El problema de la desinformación compromete seriamente la democracia, pues su funcionamiento requiere, por un lado, ciudadanos con capacidades adecuadas para deliberar sobre ideas y discutir con razones para llegar a acuerdos y, por otro lado, que esas capacidades se ejerzan sobre conocimientos verídicos sobre el mundo acerca del cuál se tomarán decisiones a través de los acuerdos.
La democracia requiere ambas cosas, pues ni personas bien informadas pero poco capaces, ni muy capaces pero mal informadas, podrán llegar a las decisiones que solucionen de la mejor manera los problemas colectivos. En este sentido, la desinformación amenaza el funcionamiento de la democracia como un sistema orientado a encontrar las mejores soluciones a problemas colectivos que un grupo social pueda encontrar a través de la discusión y los acuerdos.
Muestra de ello han sido los numerosos casos en los que la desinformación ha obstaculizado el ejercicio de la democracia. Por ejemplo, en las elecciones presidenciales de Estados Unidos en 2016, rumores falsos como que el Papa Francisco avalaba las aspiraciones presidenciales de Donald Trump o que la campaña de Hillary Clinton estaba salpicada de casos de explotación sexual infantil fueron determinantes en los resultados que se dieron finalmente en la contienda electoral. En ese mismo año en Colombia, antes de que se celebrara el plebiscito por la paz, una ola de desinformación con rumores tan descabellados como que los pensionados tendrían que aportar el 7 % de sus ingresos para pagar el salario de los desmovilizados inundaron las redes sociales y, probablemente, marcaron el destino del Proceso de Paz.
Sin embargo, el problema de la desinformación no parece depender tanto de que estos contenidos abunden y sean ampliamente difundidos, sino de las disposiciones cognitivas de las personas a creerlos y compartirlos. Por esta razón, conviene revisar qué dicen las ciencias cognitivas acerca de la desinformación y tratar de entender por qué las personas creen y comparten información falsa.
En primer lugar, hay que decir que las personas no suelen leer información de una manera muy reflexiva. El razonamiento crítico es fundamental para poder discriminar cuál información es falsa y cuál otra verdadera. Sin embargo, analizar la fuente de la información, la forma como está redactada, las evidencias presentadas, las conclusiones extraídas de los hechos, las implicaciones de los eventos y la relación con otras piezas de información es una tarea sumamente exigente que no todas las personas hacen, y no siempre.

◆ **Datos**
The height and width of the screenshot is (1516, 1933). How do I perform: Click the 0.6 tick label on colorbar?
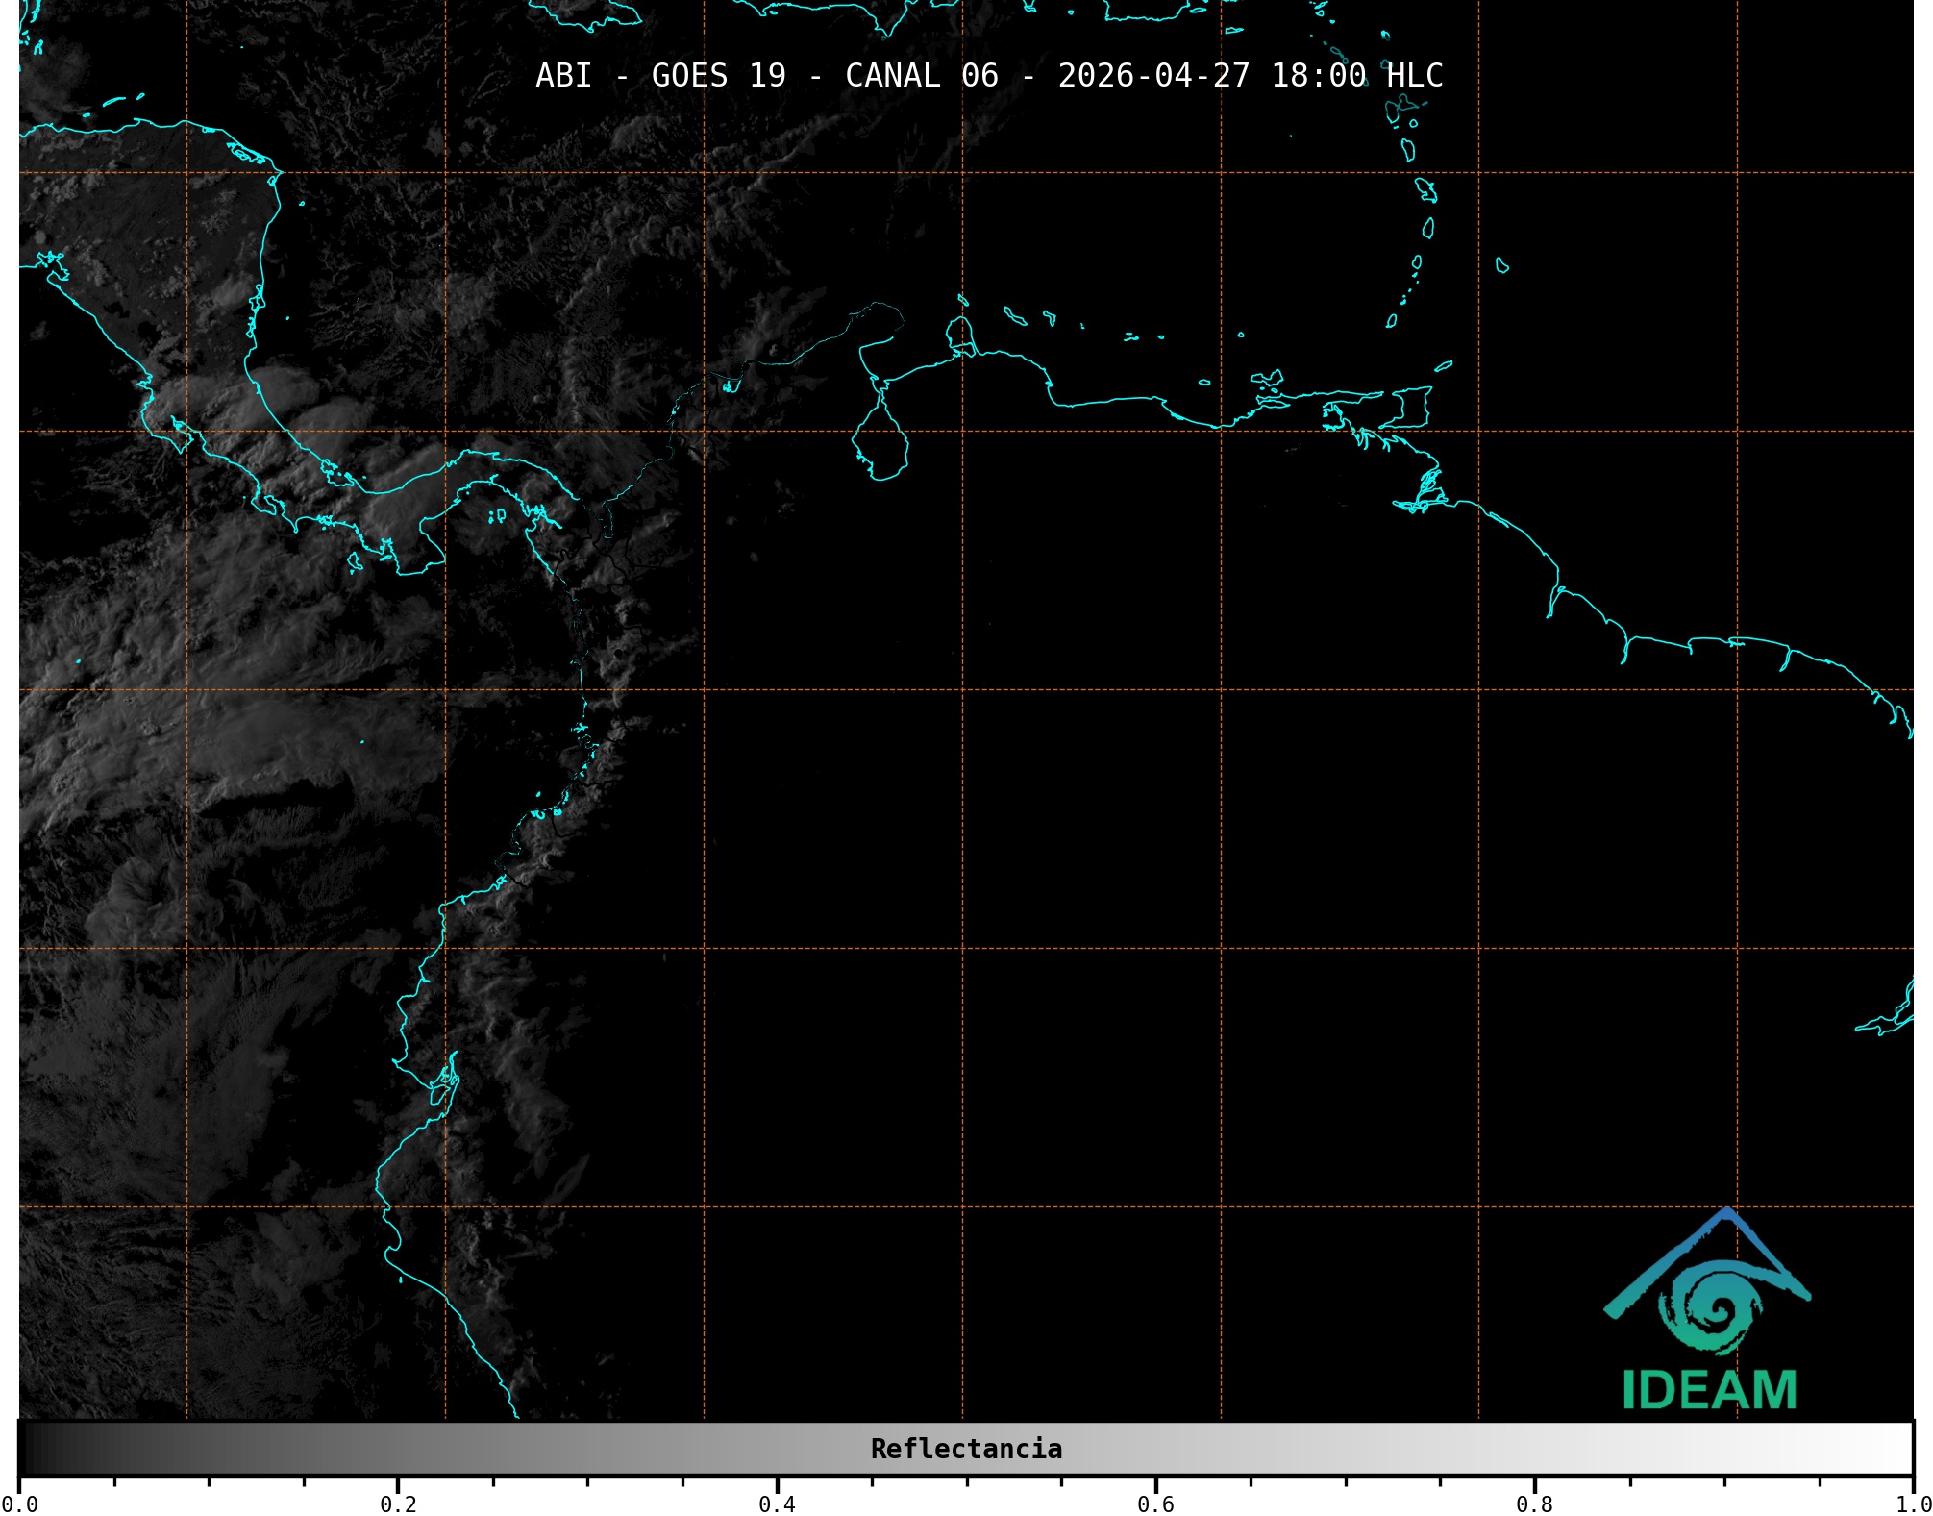tap(1155, 1504)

◆ **Objetivo del ejercicio**
Responde estas preguntas sobre el fragmento acerca de la desinformación:
1. ¿Qué rumor falso sobre el Papa Francisco se difundió en las elecciones presidenciales de Estados Unidos de 2016?
2. Según el rumor difundido en Colombia antes del plebiscito por la paz, ¿qué porcentaje de sus ingresos tendrían que aportar los pensionados?
3. ¿De qué parece depender el problema de la desinformación, más que de la abundancia y difusión de esos contenidos?
Las líneas no hacen falta para resolver este ejercicio.

◆ **Respuesta**
1. Que avalaba las aspiraciones presidenciales de Donald Trump.
2. El 7 %.
3. De las disposiciones cognitivas de las personas a creerlos y compartirlos.